Set down, exactly as written, the lines from the line holding "Task: Click point" to the end of the data, inclusive, skipping any pictures.

►

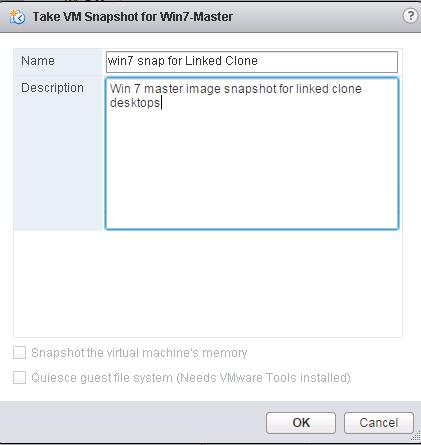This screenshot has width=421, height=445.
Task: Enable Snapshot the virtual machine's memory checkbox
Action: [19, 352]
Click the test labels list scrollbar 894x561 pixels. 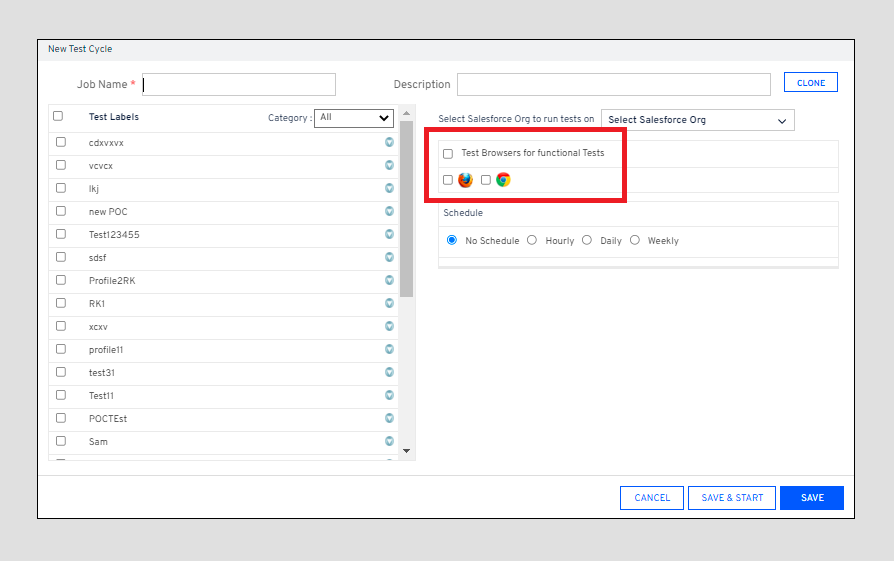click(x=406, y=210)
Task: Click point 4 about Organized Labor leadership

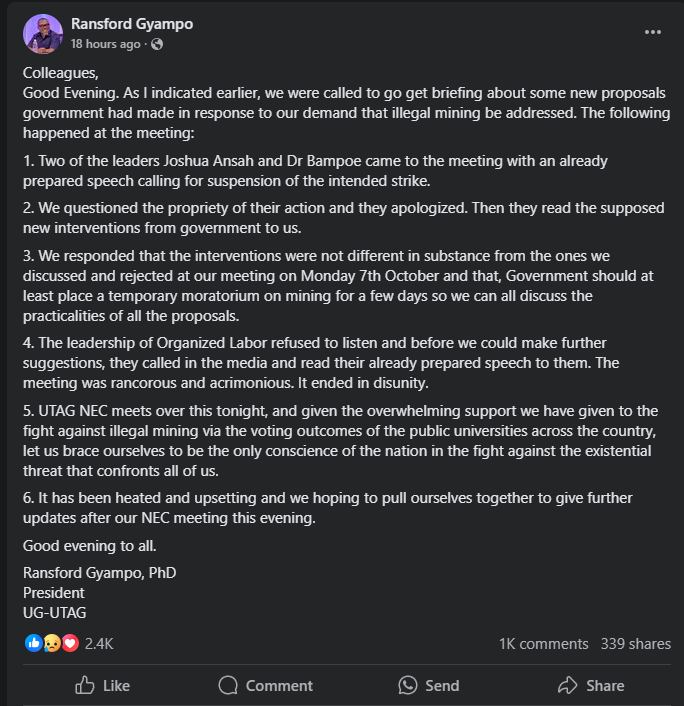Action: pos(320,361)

◄

**Expected answer:**
Task: Click point 4 about Organized Labor leadership

Action: pos(320,361)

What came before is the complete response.